:: DATA LISTING ::

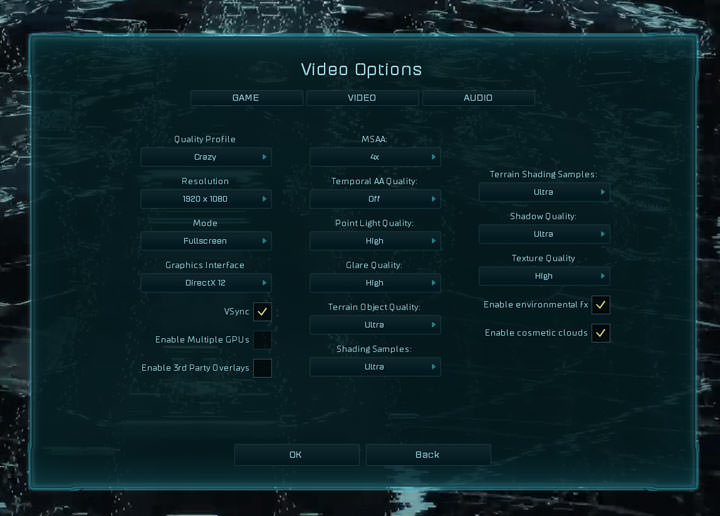Click the Shadow Quality dropdown arrow

tap(602, 234)
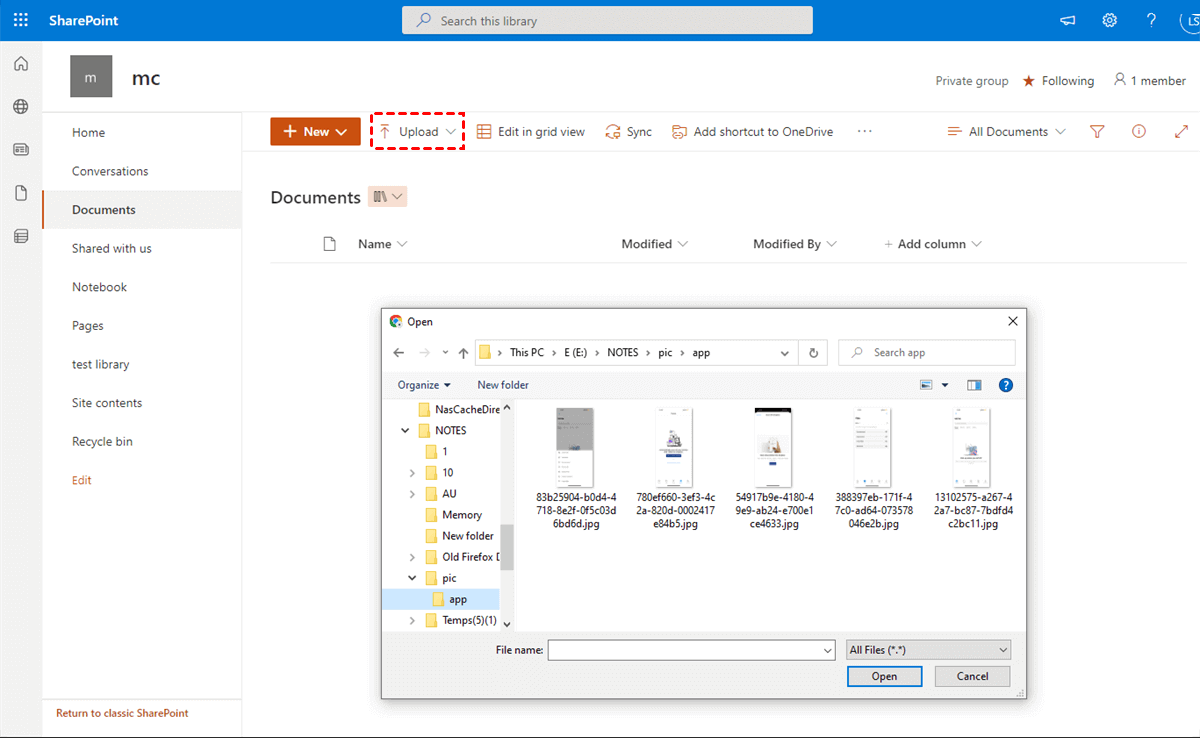Click the megaphone notifications icon
Viewport: 1200px width, 738px height.
coord(1068,20)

:::

Output every line of the records above verbatim, leaving out the pictures.

Click the Shadow Quality dropdown arrow

tap(602, 234)
Click the megaphone notifications icon
Viewport: 1200px width, 738px height.
coord(1068,20)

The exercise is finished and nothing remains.